### 引用文 ###

サードコーナーに差し掛かる頃には後ろの足音はもう聞こえなくなっていた。
2、30mは離れただろうか。
時計は見ていないため正確なところは分からないが、3分1桁台位には上がっていると思う。
ただ未だこのペースで押していけそうな感覚はあったため、そのまま肩甲骨をぐるぐると回し続ける。


最終コーナーが近付いてきた。
ここをクリアすれば一気に下ってゴールだ。
ラストは林さんに多少詰められる可能性はあるものの、足音が聞こえない位の距離ならばパスされることはないだろう。
荒くなってきた呼吸に耐えながら視線を遠方へと移すと、右前方にゴールテープが確認できた。
勝利を確信し、サングラスを額に上げる。
最後は両手を上げてゴールテープに駆け込んだ。
手元の時計を止めると17:32。
ネットタイムなので、後方からスタートしたためグロスタイムはこれより数秒は遅いだろう。
コースと風を考えるとタイムとしてはまずまずだが、目標どおりの部門別優勝だけならず総合でも優勝できたのは良かったと思う。


レース後、8〜9秒差で2位でゴールした同じ40台の林さんと握手をして健闘を称え合った。
その後、ともに先頭集団を走り、僅差の3位でゴールした高橋さんとも挨拶をさせてもらった。

###

▶ _設問 1_:
引用文のうち、「ラストは林さんに多少詰められ」から「はこれより数秒は遅いだろう。」までを、両端も含めてそのまま書き写しなさい。
▶ _設問 2_:
引用文を読み、次の問いに答えなさい。
(a) 手元の時計を止めたとき、表示されていたタイムはいくつか。
(b) 2位でゴールした林さんとの差は何秒だったか。
(c) 僅差の3位でゴールしたのは誰か。
▶ _設問 3_:
次の各文が引用文の内容と合っているかどうかを判断し、その根拠となる箇所を引用文から抜き出しなさい。
(a) 筆者は走りながら時計を見て、ペースを正確に確かめていた。
(b) ゴールテープは右前方に見えた。
(c) 筆者は部門別では優勝したが、総合では優勝できなかった。

### 提示資料 ###

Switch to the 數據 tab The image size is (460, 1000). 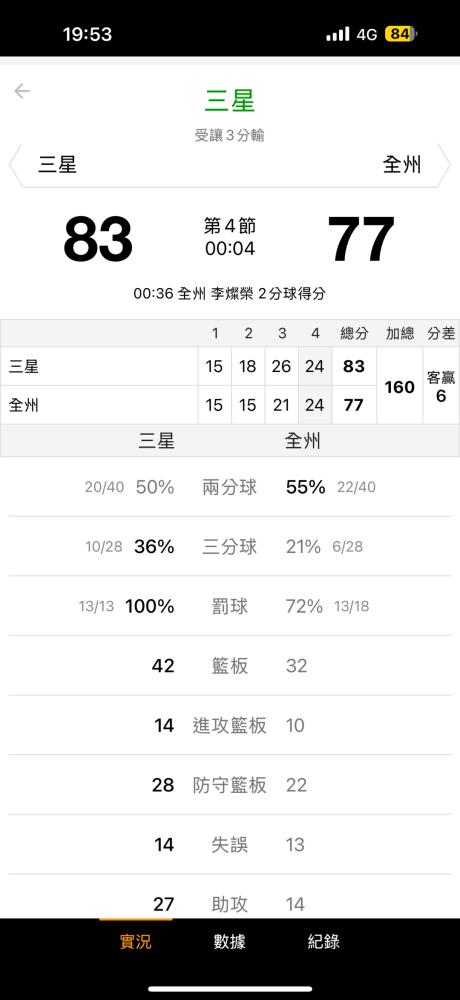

###

▶ _解答 1_:
ラストは林さんに多少詰められる可能性はあるものの、足音が聞こえない位の距離ならばパスされることはないだろう。
荒くなってきた呼吸に耐えながら視線を遠方へと移すと、右前方にゴールテープが確認できた。
勝利を確信し、サングラスを額に上げる。
最後は両手を上げてゴールテープに駆け込んだ。
手元の時計を止めると17:32。
ネットタイムなので、後方からスタートしたためグロスタイムはこれより数秒は遅いだろう。

▶ _解答 2_:
(a) 17:32
(b) 8〜9秒
(c) 高橋さん

▶ _解答 3_:
(a) 合っていない。「時計は見ていないため正確なところは分からないが」
(b) 合っている。「右前方にゴールテープが確認できた」
(c) 合っていない。「目標どおりの部門別優勝だけならず総合でも優勝できたのは良かったと思う」